An open-bite malocclusion in the permanent dentition can be difficult to correct, and patients often have significant relapse after treatment. What do you do when an adult patient returns 4 years later with mild relapse? Do you propose the fixed-appliance approach again, do you schedule a surgical consultation, or do you look for an alternative approach, such as occlusal equilibration? Let’s say you recommend the occlusal adjustment and the patient asks, “What are the chances that this process will be successful and my teeth will still fit together a year from now?” Do you know?
This report presents long-term data from a study that initially included 20 patients who experienced mild relapse 4 years or more after treatment for closure of anterior open bite. The first article reporting data from this study was published online in July 2008 (Janson G, Crepaldi MV, Freitas KMS, Freitas MR, Janson W. Evaluation of anterior open-bite treatment with occlusal adjustment. Am J Orthod Dentofacial Orthop 2008;134:10.e1-9). In that study, all the patients were retreated with occlusal adjustment until a positive overbite was established. At the time, these researchers planned to follow them in the long term to evaluate the success of this approach. Three years later, 17 of the same patients returned for additional posttreatment evaluation. A sample of this size can be considered satisfactory because of the unusual procedure used to correct the open bite.

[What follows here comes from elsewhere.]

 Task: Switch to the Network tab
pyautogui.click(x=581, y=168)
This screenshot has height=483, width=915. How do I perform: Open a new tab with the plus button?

What did these Brazilian clinicians see when they examined the same patients in the long term? First, they noted “clinically significant” stability in 66.7% of the patients treated with occlusal adjustment, and the dentinal sensitivity remained within the normal range. They found a statistically significant relapse of anterior open bite in the entire sample. Growth seemed to have contributed to a significant amount of the relapse. The primary factor contributing to the relapse was the increase in posterior molar height, consequent to compensatory posterior tooth eruption. It seems to me that these researchers believe that open-bite malocclusions are destined to relapse in many patients. An interesting approach would be to associate the procedures to reduce the clinically significant relapse. For example, nonextraction and extraction orthodontic treatments have 38.1% and 25.8% of clinically significant relapses, respectively. If these relapsed patients can be retreated with occlusal adjustment, and, knowing that this procedure has a clinically significant relapse rate of 33.3%, after the 2 procedures, the amount of clinically significant relapse would be significantly reduced. For now, we can only look forward to additional studies with larger sample sizes.